Balyasny builds AI research platform for hedge fund teams
Balyasny Asset Management has built an AI-driven investment research platform that now sits at the centre of day-to-day workflows for most of its investment teams, as hedge funds and asset managers try to keep up with rising volumes of market and corporate data.
The multi-strategy firm runs about 180 investment teams across asset classes and geographies. It has positioned the system as a way to make research faster and more structured, while operating under the tight controls required in regulated markets.
A 20-person Applied AI group, formed in late 2022, led the build. The team includes researchers, engineers and domain experts. It designs shared tools and guardrails while allowing individual desks to tailor agents to their strategies.
Charlie Flanagan, Balyasny's Chief AI Officer, described the impact on research workflows:
"AI is enabling our teams to apply first principles thinking faster, across more data, and with more structure," said Flanagan.
Research pressure
Investment research typically requires analysts to work across large collections of material, including market data, broker research, regulatory filings, earnings materials and records of expert calls. Many firms have experimented with general-purpose AI tools, but often struggle to combine structured and unstructured sources, control workflows, and meet internal compliance requirements.
Balyasny has framed its effort as purpose-built for institutional use. It says the system can reason across sources, retrieve material and take actions through tools in a way that resembles a skilled analyst's workflow.
Model testing
A key part of the programme has been formal model evaluation before deployment. Balyasny built an internal evaluation pipeline that measures models across more than 12 dimensions, including forecasting accuracy, numerical reasoning, scenario analysis and robustness to noisy inputs. The process uses internal benchmarks and proprietary financial data.
The firm uses OpenAI models as part of the stack. It says testing highlighted strengths in the GPT-5.4 family for multi-step planning and tool execution, and showed lower hallucination rates than other options. Balyasny now uses GPT-5.4 as a reasoning engine alongside internal models, selecting models by task performance.
Su Wang, a senior research scientist at Balyasny, tied the choice to the testing framework.
"We evaluate models the way we evaluate investments: on fundamentals. GPT-5.4 proved it could plan, reason, and execute with real rigor," said Wang.
Workflow design
Balyasny also worked with OpenAI on how models behave in real analyst workflows. The firm said OpenAI teams observed investment teams using the internal platform and used that input to guide iterations.
Jonathan Park, a product manager at Balyasny, said the approach improved the feedback process.
"We didn't just tell OpenAI what we needed. We showed them. And that made all the difference," said Park.
The firm also emphasised ongoing internal feedback loops. It collects structured feedback on outputs, user assessments and tool execution, and runs outcome audits. Those signals are used to adjust models and orchestration rather than treat the platform as a static product.
One example came from merger arbitrage. The desk needed agents that could update assessments as new filings and press releases arrived. Balyasny said it expanded agent planning and tool access so the workflow could move from manual spreadsheet tracking and alerts to continuous monitoring of deal probabilities.
Central build
Balyasny's architecture combines central development with local customisation. The Applied AI team maintains core components such as agent frameworks, shared toolchains and compliance guardrails, then deploys them to investment teams with controlled access to datasets and tools.
The firm describes this as a federated deployment model. Each team can configure agents for its asset class, such as macro, commodities or equities, while central guardrails address firm-wide requirements for risk controls, data security and regulatory compliance.
Kevin Byrne, Balyasny's Chief Operating Officer, linked the structure to adoption across desks.

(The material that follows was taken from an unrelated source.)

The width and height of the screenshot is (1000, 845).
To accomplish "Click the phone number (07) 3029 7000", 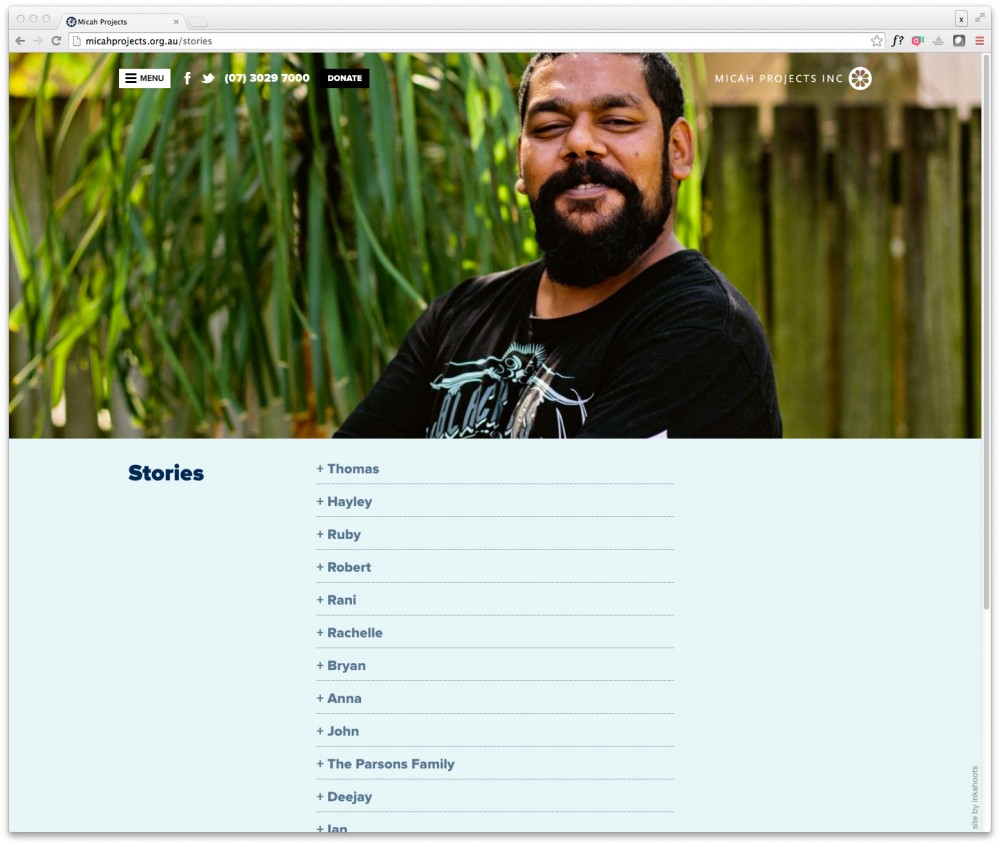I will pyautogui.click(x=267, y=78).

"Our early investments in AI paid off. Today, every one of our investment teams can decide how to apply the latest AI to their process, in a secure environment and with real-time expert guidance," said Byrne.
Use cases
About 95% of Balyasny's investment teams now actively use the platform, according to the firm. It reports time savings on research tasks that previously took days, and says agents can synthesise tens of thousands of documents, including filings, broker research, earnings materials and expert call notes.

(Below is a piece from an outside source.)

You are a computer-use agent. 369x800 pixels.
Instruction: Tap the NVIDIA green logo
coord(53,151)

In one example, Balyasny said a "Central Bank Speech Analyst" reduced the time spent on macroeconomic scenario analysis from two days to about 30 minutes. Another agent, described as a "Merger Arbitrage Superforecaster", continuously monitors and updates deal probabilities.

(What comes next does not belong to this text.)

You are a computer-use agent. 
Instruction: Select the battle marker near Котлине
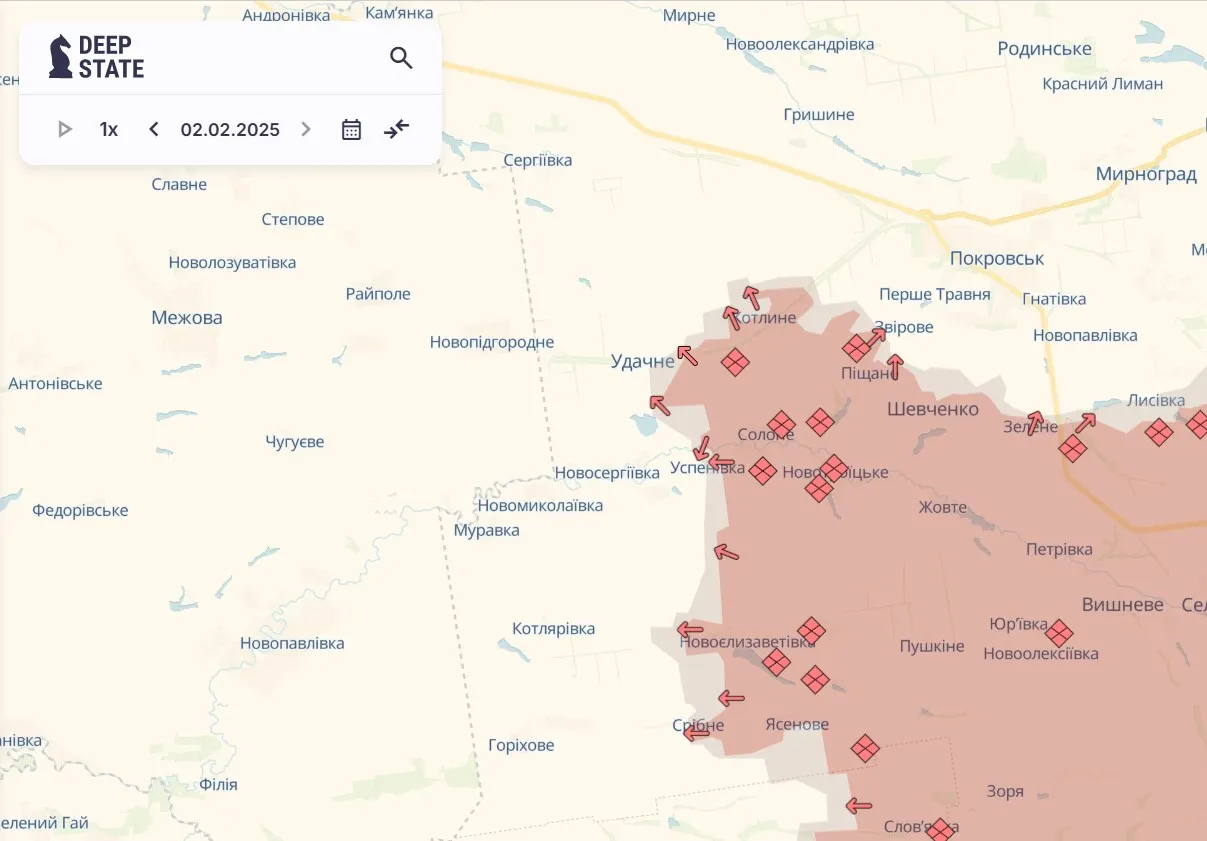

The firm also pointed to analyst confidence as a benefit. It says the system uses scoped tools, traceable reasoning paths and testable agents-features designed to produce structured, explainable outputs that feed into human decision-making.
Charlie Sweat, a portfolio manager at Balyasny, compared the system to a new colleague embedded in the workflow.
"It's like adding a teammate who never forgets, always cites sources, and double-checks the details before sending anything back," said Sweat.
Next steps on the roadmap include reinforcement fine-tuning, expanded agent orchestration across financial domains, multimodal inputs such as charts and filings, and continued evaluation of newer frontier models for fit with investment research tasks.